Il legale delle vittime: “Quella mattina a Varese Manfrinati aveva tutto il tempo di fuggire: non c’è legittima difesa”
La visione del video inchioda l’imputato alle sue responsabilità. La difesa cerca la carta della provocazione per limitare il danno

Ci sono almeno tre momenti in cui Marco Manfrinati (foto), già salito sull’auto dopo aver pesantemente accoltellato la sua ex moglie Lavinia Limido, a Casbeno un anno fa, avrebbe potuto scappare alla furia del padre di lei, Fabio, che con una mazza da golf aveva colpito più volte l’auto del genero.
Invece Manfrinati dal video proiettato venerdì in aula ha ingranato la marcia, anche la retro per cercare di investire e schiacciare il suocero. L’epilogo della vicenda ricostruita in aula in maniera per tutti dolorosa – le immagini sono devastanti – purtroppo sappiamo tutti quale sia stato: l’aggressore a cavalcioni della vittima in precedenza atterrata, oramai quasi senza vita, in un’aiuola; il coltello sporco di sangue ancora in mano per i fendenti portati al collo; i vasi sanguini del settantenne recisi; gli agenti delle Volanti armi in pugno che arrestano il quarantenne. Non c’è stato scampo per l’ingegner Limido, mentre la figlia si è salvata. Forse si sarebbe salvato anche lui se avesse cercato riparo nella ditta o a casa di alcuni vicini che erano accorsi persino coi bastoni per dagli man forte, non senza paura per la furia di Manfrinati: lo avevano raccontato nella precedente udienza.

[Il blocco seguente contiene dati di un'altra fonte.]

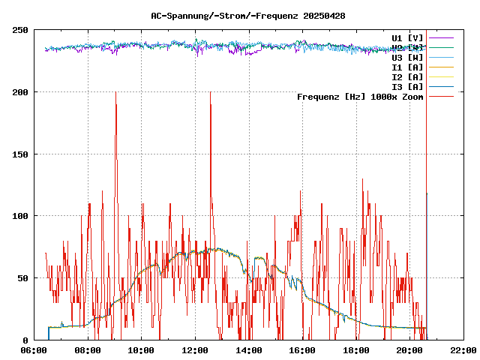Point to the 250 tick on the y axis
point(20,30)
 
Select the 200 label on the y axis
point(20,92)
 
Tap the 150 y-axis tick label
point(20,154)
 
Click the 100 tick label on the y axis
point(20,216)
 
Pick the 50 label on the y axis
point(22,278)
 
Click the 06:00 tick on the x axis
point(34,350)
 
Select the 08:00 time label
point(88,350)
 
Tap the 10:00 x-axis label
point(142,350)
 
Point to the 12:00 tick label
point(195,350)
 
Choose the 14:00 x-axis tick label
point(249,350)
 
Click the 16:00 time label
point(302,350)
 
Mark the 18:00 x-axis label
point(356,350)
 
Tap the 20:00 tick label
point(410,350)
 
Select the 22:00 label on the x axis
point(464,350)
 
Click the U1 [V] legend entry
point(407,38)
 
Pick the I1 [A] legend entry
point(407,67)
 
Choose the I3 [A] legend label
point(407,86)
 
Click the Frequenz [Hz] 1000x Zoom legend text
point(360,97)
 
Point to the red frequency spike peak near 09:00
point(116,93)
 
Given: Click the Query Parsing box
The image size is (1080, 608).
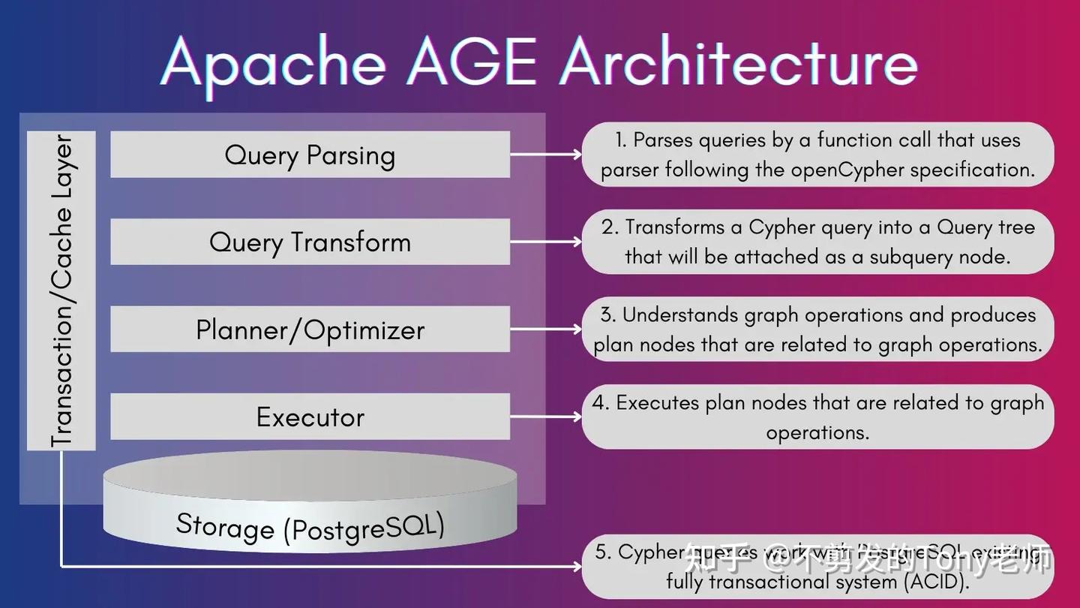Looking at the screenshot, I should click(x=310, y=155).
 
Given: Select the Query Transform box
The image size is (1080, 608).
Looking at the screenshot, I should click(x=310, y=242).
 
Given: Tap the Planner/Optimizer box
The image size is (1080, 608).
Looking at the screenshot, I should click(x=310, y=330).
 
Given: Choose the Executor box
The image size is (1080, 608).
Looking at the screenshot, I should click(x=310, y=417).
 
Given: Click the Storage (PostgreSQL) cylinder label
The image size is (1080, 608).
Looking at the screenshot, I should click(x=310, y=526).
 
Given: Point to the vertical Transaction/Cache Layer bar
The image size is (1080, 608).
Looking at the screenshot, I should click(x=62, y=290).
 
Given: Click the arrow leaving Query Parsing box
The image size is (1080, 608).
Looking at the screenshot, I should click(x=545, y=155).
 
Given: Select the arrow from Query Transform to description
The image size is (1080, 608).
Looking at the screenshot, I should click(x=545, y=242).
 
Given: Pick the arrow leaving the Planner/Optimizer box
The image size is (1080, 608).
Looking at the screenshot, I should click(x=545, y=330).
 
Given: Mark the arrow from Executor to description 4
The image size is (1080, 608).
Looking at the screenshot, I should click(x=545, y=417).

Ma come si fa a prevedere coi «se» e coi «ma», l’esito di quanto è stato? E come si fa comunque a poter pensare che il padre di una ragazza appena pochi minuti prima sfigurata e ridotta in fin di vita potesse ragionare in maniera se non già logica per lo meno lucida circa la propria incolumità? Fabio Limido ha pagato con la vita il coraggio di fronteggiare il genero, più giovane e armato, che aveva colpito al cuore la sua famiglia. Dunque sul piano processuale pare difficile, ne nn quasi impossibile, sostenere la tesi della legittima difesa per Manfrinati.

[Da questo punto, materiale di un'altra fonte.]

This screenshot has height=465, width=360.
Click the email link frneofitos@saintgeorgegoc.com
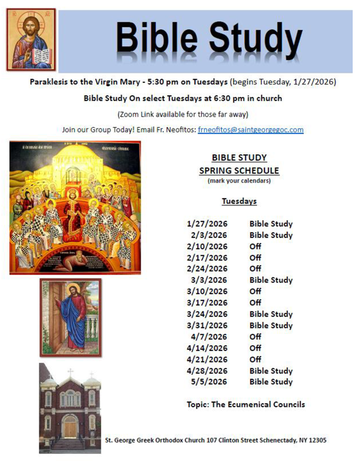pos(251,130)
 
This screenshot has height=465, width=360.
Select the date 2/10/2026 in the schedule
pos(207,246)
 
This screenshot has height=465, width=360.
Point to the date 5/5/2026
pos(209,382)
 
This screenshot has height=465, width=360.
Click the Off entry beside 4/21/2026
pos(255,359)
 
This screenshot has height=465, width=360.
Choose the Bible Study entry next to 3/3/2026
pos(271,280)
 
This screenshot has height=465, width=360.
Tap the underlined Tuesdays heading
pos(239,201)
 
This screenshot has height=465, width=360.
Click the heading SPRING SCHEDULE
pos(239,171)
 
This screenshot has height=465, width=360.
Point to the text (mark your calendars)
pos(239,181)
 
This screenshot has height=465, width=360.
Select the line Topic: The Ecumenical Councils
pos(246,404)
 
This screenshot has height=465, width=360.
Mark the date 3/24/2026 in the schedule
pos(207,314)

Lo ha specificato e ribadito venerdì a margine dell’udienza il legale della famiglia Fabio Ambrosetti: «Il video parla da solo, anche in merito alla tesi difensiva finora manifestata cioè che fosse legittima difesa nei confronti di Fabio Limido: poteva scappare, invece ha ingranato la retromarcia per cercare di investire l’uomo. Le testimonianze di oggi hanno poi confermato che Lavinia aveva paura a tal punto da travestirsi con una parrucca, facendosi accompagnare in giro da una guardia del corpo».
Senza lanciarsi in ipotesi tecnico procedurali che spetterà alle difese definire, pare tuttavia che sul fronte della difesa dell’imputato, anche dalle domande poste in sede di contro esame in aula (cioè sulle domande che sono seguite a quelle del pubblico ministero che ha chiamato a testimoniare per oggi sei persone), appaia coma unico appiglio possibile quello dell’attenuante della “provocazione” consentito dal nostro codice penale come “attenuante comune” che, in un processo come questo, per nulla indiziario ma addirittura con prove testimoniali abbondanti corroborate da immagini, seguirebbe la strada della limitazione del danno.

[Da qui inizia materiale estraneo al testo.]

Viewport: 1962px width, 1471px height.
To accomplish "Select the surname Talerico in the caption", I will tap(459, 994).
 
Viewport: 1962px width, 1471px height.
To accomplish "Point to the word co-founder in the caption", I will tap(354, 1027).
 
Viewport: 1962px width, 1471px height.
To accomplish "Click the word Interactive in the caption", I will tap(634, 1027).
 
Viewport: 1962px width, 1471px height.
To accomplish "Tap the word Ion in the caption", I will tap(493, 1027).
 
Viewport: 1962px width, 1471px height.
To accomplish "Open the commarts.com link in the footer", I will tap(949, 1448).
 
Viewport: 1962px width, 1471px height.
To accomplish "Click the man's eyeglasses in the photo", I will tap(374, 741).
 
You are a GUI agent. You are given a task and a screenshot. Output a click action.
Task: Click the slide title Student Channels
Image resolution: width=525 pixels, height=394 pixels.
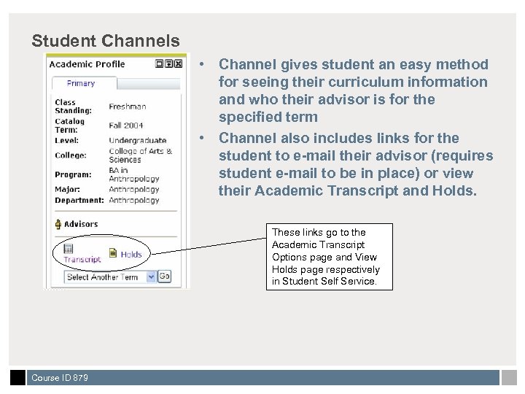pyautogui.click(x=106, y=40)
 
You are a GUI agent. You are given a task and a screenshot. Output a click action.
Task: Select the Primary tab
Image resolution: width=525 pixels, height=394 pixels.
pyautogui.click(x=81, y=83)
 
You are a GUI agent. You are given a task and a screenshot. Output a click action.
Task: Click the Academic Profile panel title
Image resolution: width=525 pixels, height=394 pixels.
pyautogui.click(x=87, y=64)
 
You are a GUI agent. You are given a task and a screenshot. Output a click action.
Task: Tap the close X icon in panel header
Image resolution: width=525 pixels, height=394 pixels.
pyautogui.click(x=179, y=64)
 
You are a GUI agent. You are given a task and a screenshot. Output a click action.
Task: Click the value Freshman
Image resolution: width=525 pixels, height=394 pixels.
pyautogui.click(x=128, y=107)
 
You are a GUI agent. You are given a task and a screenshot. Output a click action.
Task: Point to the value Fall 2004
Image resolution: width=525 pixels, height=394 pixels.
pyautogui.click(x=126, y=125)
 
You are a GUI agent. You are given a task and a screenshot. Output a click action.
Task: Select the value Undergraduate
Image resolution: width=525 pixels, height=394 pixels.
pyautogui.click(x=138, y=140)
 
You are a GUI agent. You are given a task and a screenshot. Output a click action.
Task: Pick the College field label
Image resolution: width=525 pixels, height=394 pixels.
pyautogui.click(x=71, y=155)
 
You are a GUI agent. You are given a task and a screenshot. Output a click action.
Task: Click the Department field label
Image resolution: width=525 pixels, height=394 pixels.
pyautogui.click(x=79, y=200)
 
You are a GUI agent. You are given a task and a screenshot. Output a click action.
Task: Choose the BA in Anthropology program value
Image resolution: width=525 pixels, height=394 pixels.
pyautogui.click(x=134, y=175)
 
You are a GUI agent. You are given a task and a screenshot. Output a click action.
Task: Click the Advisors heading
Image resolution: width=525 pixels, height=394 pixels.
pyautogui.click(x=80, y=224)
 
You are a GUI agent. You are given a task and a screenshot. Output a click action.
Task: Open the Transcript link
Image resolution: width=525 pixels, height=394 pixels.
pyautogui.click(x=82, y=259)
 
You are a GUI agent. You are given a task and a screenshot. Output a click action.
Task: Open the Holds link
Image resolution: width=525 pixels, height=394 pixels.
pyautogui.click(x=131, y=254)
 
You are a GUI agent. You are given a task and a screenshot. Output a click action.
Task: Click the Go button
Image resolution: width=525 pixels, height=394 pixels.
pyautogui.click(x=165, y=277)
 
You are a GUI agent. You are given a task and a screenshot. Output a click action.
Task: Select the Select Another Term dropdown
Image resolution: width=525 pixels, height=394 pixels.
pyautogui.click(x=110, y=277)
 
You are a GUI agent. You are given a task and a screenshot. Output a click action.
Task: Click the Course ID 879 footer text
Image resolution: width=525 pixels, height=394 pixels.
pyautogui.click(x=60, y=378)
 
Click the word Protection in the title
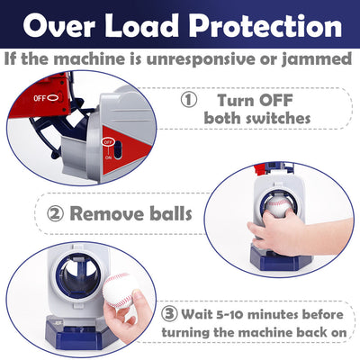point(266,26)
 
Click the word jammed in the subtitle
point(317,59)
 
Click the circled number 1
point(189,100)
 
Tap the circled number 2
point(56,214)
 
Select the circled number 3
point(169,314)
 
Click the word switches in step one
point(278,118)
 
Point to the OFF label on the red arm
point(40,98)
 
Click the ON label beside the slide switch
point(108,158)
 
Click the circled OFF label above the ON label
point(108,141)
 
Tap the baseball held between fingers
point(119,291)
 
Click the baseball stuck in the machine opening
point(278,207)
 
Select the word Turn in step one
point(236,100)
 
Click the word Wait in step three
point(197,314)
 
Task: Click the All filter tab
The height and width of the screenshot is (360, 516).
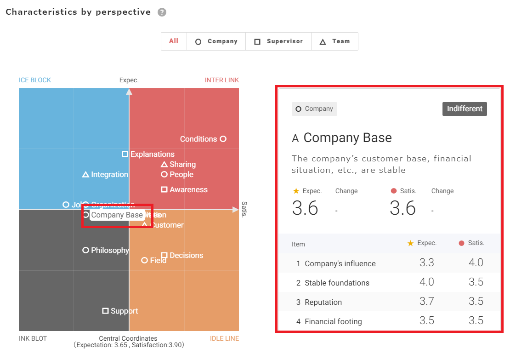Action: pyautogui.click(x=174, y=41)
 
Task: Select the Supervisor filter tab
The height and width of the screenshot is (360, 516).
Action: pyautogui.click(x=278, y=41)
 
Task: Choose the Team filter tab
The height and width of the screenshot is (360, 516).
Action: pyautogui.click(x=335, y=41)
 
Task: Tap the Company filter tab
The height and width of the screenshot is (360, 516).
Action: pyautogui.click(x=216, y=41)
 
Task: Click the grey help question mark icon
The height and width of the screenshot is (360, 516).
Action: pyautogui.click(x=162, y=12)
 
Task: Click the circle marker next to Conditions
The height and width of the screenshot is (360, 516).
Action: pyautogui.click(x=223, y=139)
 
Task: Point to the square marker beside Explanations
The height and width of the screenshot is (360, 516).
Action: pyautogui.click(x=125, y=154)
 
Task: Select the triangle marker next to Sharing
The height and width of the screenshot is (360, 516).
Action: pyautogui.click(x=164, y=165)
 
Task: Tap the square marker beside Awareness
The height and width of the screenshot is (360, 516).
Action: pyautogui.click(x=164, y=189)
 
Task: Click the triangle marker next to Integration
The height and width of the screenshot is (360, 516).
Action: pyautogui.click(x=85, y=175)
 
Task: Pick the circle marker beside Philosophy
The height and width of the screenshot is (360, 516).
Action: pyautogui.click(x=85, y=250)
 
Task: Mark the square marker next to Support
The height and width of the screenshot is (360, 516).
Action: pyautogui.click(x=105, y=311)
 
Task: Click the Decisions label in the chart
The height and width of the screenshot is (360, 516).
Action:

Provocazioni legate dal fatto che per esempio lo psicologo ascoltato oggi come teste dell’accusa ha in più occasioni ribadito che l’imputato si sentiva impotente rispetto al fatto che non potesse avere contatti col figlio: «Viveva in uno stato di frenesia, ma nonostante questo non provava rabbia nei riguardi della moglie considerando invece la suocera come artefice dei suoi mali», ha spiegato lo psicologo che in tre distinti periodi della vita recente dell’imputato lo aveva seguito venendo a conoscenza anche della cura farmacologica seguita da Manfrinati su indicazioni di uno psichiatra, con benzodiazepine (forti calmanti): l’imputato, a quanto pare, soffriva di attacchi di panico.